By Dan Izenberg
To view original article, published by the Jerusalem Post on the 4th August, click here
In one of the most bitter clashes in memory between the High Court of Justice and a representative of the State Attorney’s Office, Supreme Court President Dorit Beinisch on Sunday accused the state of violating a ruling handed down 11 months ago regarding the route of the West Bank security barrier between the Palestinian village of Bil’in and the urban settlement of Modi’in Illit.
The conflict came during a hearing over a motion for contempt of court filed by attorney Michael Sfard on behalf of Bil’in residents after the state failed to find an alternative route to the one rejected by the High Court on September 4, 2007. A few days after Sfard filed the contempt of court petition, the state presented a proposal for a new route. Sfard fired back that the new route ignored all of the guidelines the court had given the state in its September ruling.

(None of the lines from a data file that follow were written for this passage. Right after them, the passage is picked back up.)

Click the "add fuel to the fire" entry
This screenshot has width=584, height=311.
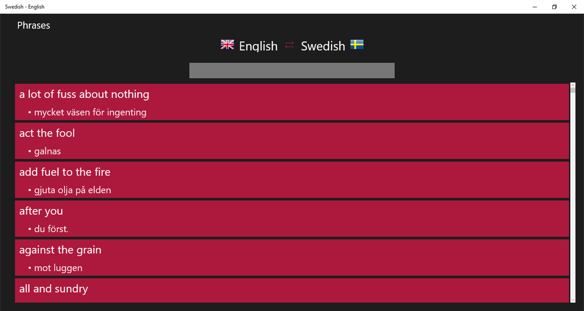coord(65,172)
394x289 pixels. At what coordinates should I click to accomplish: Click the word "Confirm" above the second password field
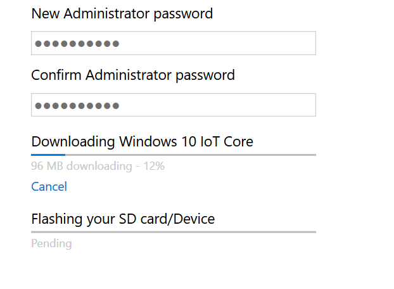56,75
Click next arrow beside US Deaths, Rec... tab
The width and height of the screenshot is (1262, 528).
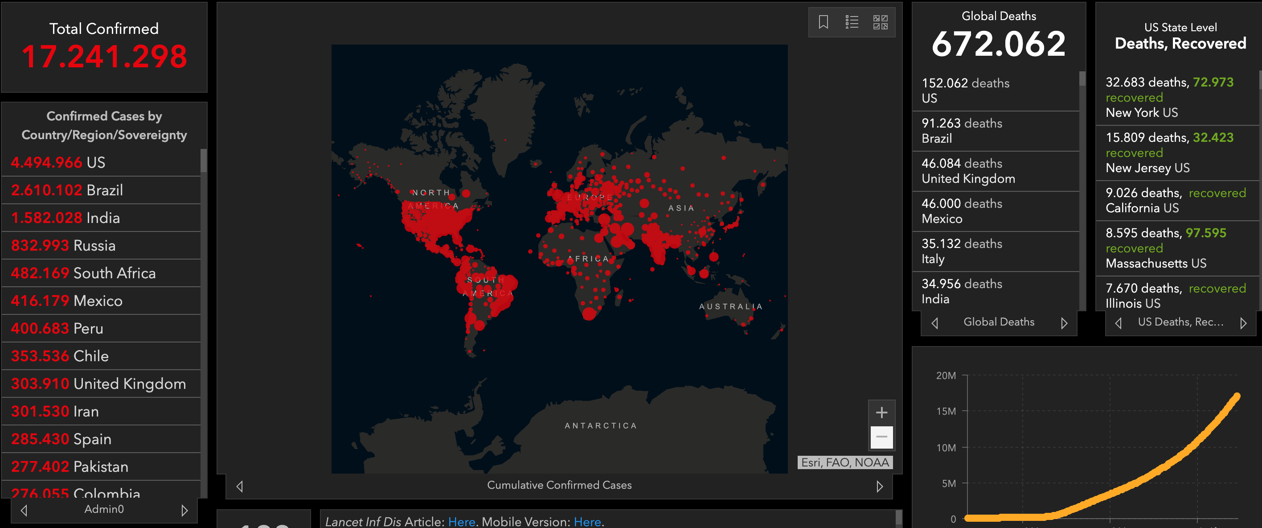tap(1243, 323)
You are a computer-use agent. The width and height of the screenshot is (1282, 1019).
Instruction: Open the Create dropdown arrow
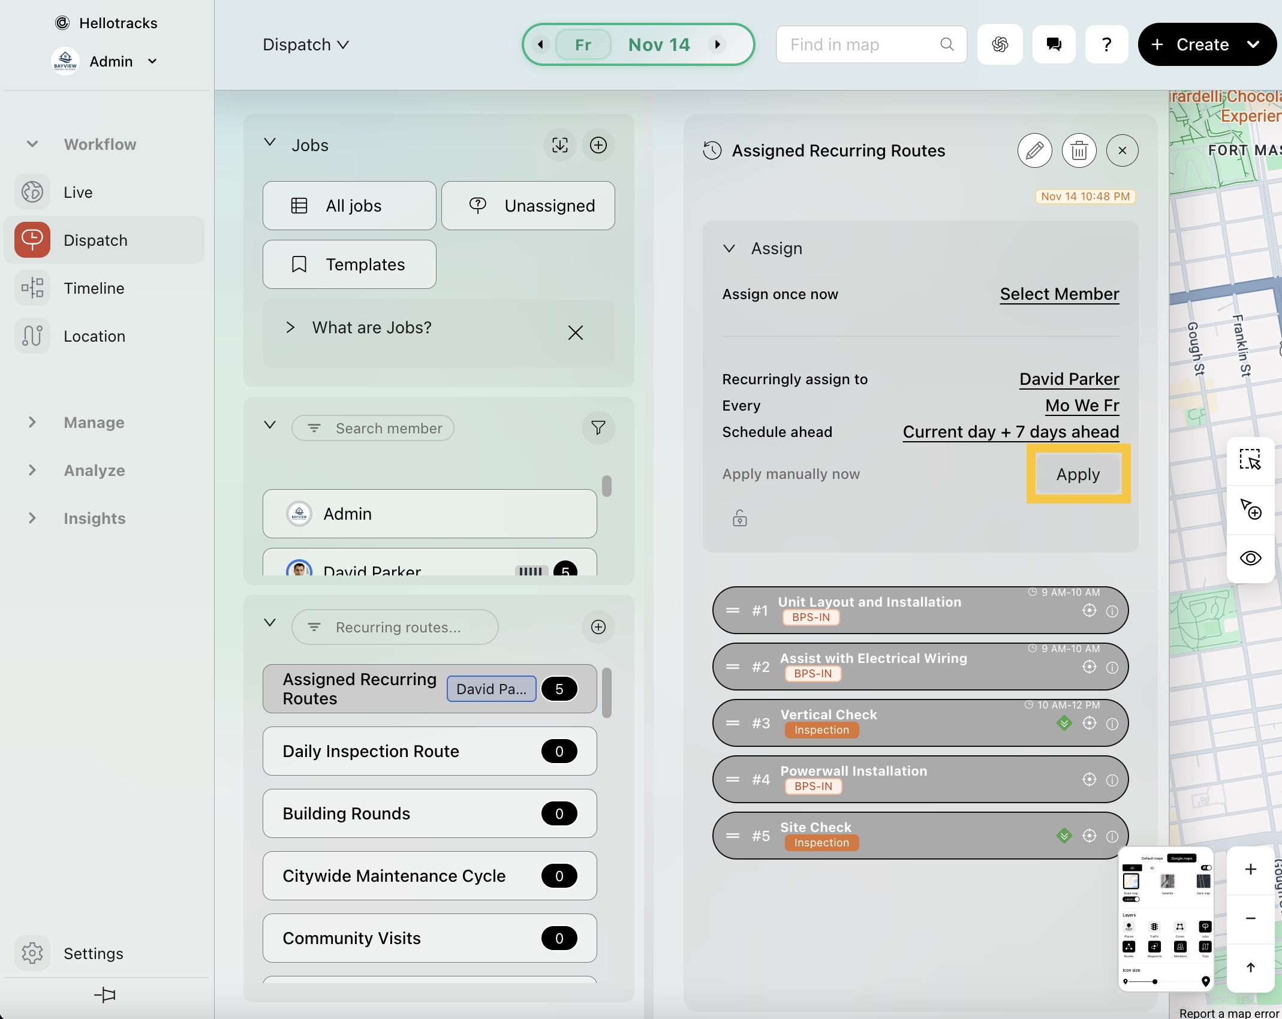tap(1253, 44)
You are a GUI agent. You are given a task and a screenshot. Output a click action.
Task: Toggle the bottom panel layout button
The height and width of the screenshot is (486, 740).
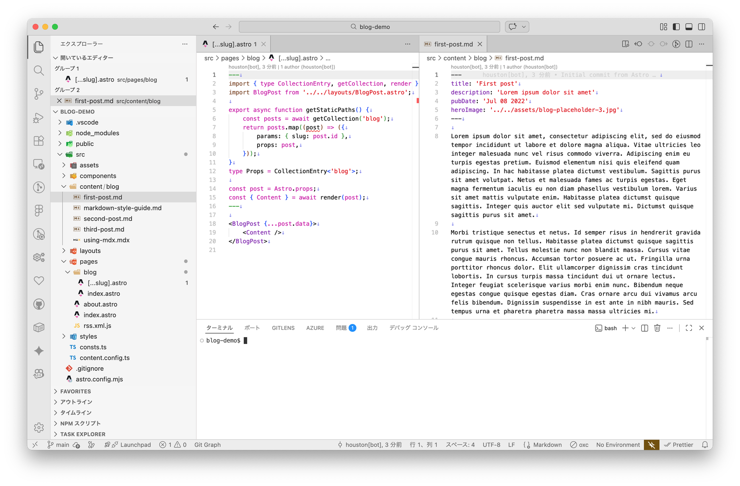click(689, 27)

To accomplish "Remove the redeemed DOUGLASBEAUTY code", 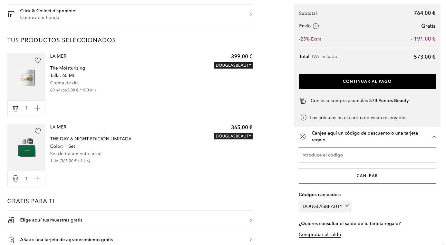I will 347,206.
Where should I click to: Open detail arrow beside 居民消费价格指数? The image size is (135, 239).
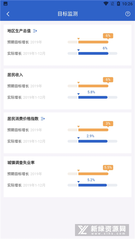point(43,119)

Attorney Avi Licht, representing the state, disagreed with Sfard. All three justices – Beinisch, Supreme Court Deputy President Eliezer Rivlin and Ayala Procaccia – disagreed with Licht.
In its September 4, 2007, ruling, the court criticized two elements of the barrier route between Bil’in and Modi’in Illit. In the northern part of the segment, the original barrier route had left all of Wadi Dolev, a fertile area of hundreds of dunams owned and farmed by Bil’in villagers, on the Israeli side. At the same time, the southern part of the original barrier route was designed to protect Phase 2 of a new housing development project called Matityahu East, even though the land earmarked for Phase 2 was empty and there were no detailed plans for its development.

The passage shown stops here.